**What the exercise asks**
Repeat, exactly as written, the line with "Instruction: Collapse the 我的文件 tree section" and every line that follows it in the material below, ending with the last.

● ● ●

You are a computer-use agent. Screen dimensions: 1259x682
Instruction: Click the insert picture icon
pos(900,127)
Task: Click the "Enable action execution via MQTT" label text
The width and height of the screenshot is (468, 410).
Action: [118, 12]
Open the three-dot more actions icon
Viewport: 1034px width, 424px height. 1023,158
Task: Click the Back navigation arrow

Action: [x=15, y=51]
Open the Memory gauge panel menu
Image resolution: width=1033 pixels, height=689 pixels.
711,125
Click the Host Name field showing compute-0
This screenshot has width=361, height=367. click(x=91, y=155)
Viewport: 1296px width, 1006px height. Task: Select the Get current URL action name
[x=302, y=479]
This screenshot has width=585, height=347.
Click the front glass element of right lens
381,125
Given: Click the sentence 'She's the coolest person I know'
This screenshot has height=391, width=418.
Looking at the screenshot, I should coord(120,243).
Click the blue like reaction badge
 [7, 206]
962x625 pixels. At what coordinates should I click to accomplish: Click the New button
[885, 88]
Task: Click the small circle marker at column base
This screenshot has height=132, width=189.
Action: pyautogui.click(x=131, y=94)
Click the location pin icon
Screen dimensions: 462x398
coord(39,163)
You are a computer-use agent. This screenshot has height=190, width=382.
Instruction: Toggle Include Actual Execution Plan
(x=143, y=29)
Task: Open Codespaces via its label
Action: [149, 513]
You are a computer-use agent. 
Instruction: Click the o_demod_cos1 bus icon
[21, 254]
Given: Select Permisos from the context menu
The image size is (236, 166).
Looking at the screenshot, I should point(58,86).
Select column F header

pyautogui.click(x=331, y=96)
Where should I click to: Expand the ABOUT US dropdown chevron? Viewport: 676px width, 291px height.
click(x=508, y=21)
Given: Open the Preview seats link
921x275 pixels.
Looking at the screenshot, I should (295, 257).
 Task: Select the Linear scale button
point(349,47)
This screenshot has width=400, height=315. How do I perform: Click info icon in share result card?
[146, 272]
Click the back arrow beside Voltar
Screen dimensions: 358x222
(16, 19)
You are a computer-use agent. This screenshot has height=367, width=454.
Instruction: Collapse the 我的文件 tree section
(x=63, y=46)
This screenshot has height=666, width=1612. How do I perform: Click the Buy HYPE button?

● ● ●

**Task result**
Instruction: Collapse the 我的文件 tree section
(x=63, y=46)
This screenshot has height=666, width=1612. How do I perform: Click the Buy HYPE button?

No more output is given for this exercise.